EXERCISE DIRECTIONS:
Can you quote exactly the stretch of lines from the one with "Select the radio" through the final line of the material, both ends included?
----
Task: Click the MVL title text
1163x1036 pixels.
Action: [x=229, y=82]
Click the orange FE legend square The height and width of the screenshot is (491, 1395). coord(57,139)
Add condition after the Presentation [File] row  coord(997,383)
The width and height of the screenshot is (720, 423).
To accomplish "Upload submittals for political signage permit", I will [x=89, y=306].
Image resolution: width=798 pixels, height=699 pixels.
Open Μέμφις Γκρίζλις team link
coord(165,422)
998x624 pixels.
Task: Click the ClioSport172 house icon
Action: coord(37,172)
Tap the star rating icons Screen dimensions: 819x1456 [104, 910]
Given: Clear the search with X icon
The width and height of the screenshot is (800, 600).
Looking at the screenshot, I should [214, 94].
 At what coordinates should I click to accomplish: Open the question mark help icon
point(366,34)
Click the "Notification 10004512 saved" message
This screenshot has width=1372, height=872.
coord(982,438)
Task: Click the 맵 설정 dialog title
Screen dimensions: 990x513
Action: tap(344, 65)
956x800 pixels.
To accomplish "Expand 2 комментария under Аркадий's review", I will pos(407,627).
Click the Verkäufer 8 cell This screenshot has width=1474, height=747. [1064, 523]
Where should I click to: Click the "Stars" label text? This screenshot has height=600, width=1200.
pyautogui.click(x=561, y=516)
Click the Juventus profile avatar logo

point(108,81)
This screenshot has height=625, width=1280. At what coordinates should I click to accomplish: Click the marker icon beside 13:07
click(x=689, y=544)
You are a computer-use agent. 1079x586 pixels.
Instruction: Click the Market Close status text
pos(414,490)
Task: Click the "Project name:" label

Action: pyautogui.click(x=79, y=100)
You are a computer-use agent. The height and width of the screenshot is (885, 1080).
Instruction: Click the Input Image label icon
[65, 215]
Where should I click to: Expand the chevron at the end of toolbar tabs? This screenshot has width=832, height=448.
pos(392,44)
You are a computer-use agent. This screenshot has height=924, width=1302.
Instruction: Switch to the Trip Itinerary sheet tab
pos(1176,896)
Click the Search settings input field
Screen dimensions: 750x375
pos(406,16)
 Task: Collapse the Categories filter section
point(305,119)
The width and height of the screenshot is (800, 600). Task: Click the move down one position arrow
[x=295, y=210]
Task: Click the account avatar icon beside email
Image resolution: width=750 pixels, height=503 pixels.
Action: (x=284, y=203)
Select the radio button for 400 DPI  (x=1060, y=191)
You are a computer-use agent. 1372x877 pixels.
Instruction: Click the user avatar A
----
REPLY TO THE EXERCISE:
Select the radio button for 400 DPI  (x=1060, y=191)
You are a computer-use agent. 1372x877 pixels.
Instruction: Click the user avatar A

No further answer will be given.